Well, I think I had the most stressful new year ever. Just to clarify, though, it wasn’t the company, it is the venue! Imagine, we went to celebrate the new year in MOA just because we want to. The thing is, we went there too late and without preparations: No reservations, no actual plan but to see the fireworks. So there we were overwhelmed to the multitude of people almost-stampeding their way through. There were just too many people and almost all the restaurants are fully booked. We were hungry, we were tired, we were sweaty. My faded lipstick will tell you what hell we have been through last night (My foundation and eye makeup were intact, and yes it is about the product!). Worst is for my friend J who brought her son with us just a day after having a fever! God, it was stressful and I promise to myself– as I told W– I won’t subject myself to such torture ever. Well, maybe I could, at least, make some reservations the next time.
We were able to get to the waitlist on one of the restaurants. We settled down, ordered food and drinks, and spent the next hour or so talking almost about anything. We thought it was over but going home was such a test of patience and of survival. It was raining, we have an almost sick two-year-old boy, there were no cabs, buses are full to the brim. Our phones ran out of batteries (We could have hailed an Uber, but my earlier browse through on my timeline would tell us that they cost a fortune and a kidney last night) God, it was stressful and I promise to myself– as I told W– I won’t subject myself to such torture ever. Well, maybe I could, at least, make some reservations the next time.

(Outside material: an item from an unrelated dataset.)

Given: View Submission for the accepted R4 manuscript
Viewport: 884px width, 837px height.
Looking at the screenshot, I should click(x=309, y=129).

Nevertheless, we have successfully celebrated new year with food (It wasn’t that good, though) with lots of talks and chismis with the gang. We ended up spending the night at W’s studio and we woke up eating crispy pata for new year’s lunch. My new year could have been worst, but thanks to them, I still think it was a good start.

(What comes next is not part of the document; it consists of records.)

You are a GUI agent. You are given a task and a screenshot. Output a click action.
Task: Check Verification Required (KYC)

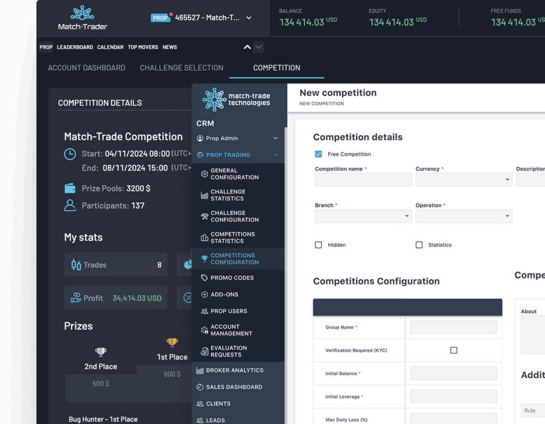pyautogui.click(x=453, y=350)
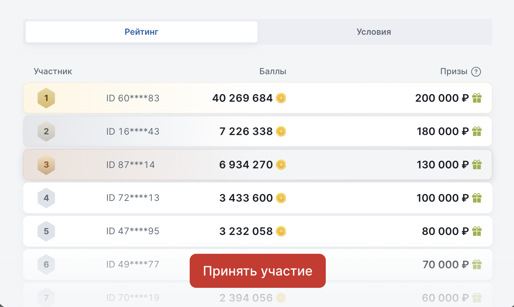Select the Рейтинг tab
The width and height of the screenshot is (514, 307).
[x=142, y=32]
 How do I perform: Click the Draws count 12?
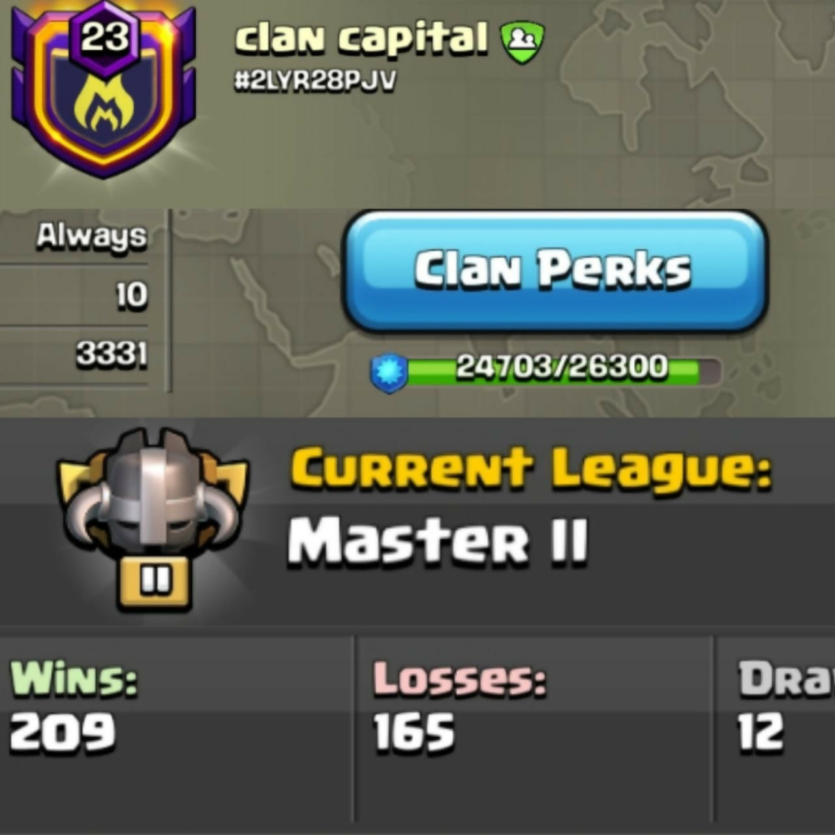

2015 to me was when I learned how to slow down. Gone were the days when I was too impatient to move forward, to progress, thinking that what I have was already enough. 2015 taught me that there is serene beauty in enjoying what I currently have and in working very hard for the things I want to have. 2015 also gave me an idea about the things that I deserve and the things I simply wanted but I don’t deserve. 2015 was generally a good year for me. With that, I think I am getting excited for 2016.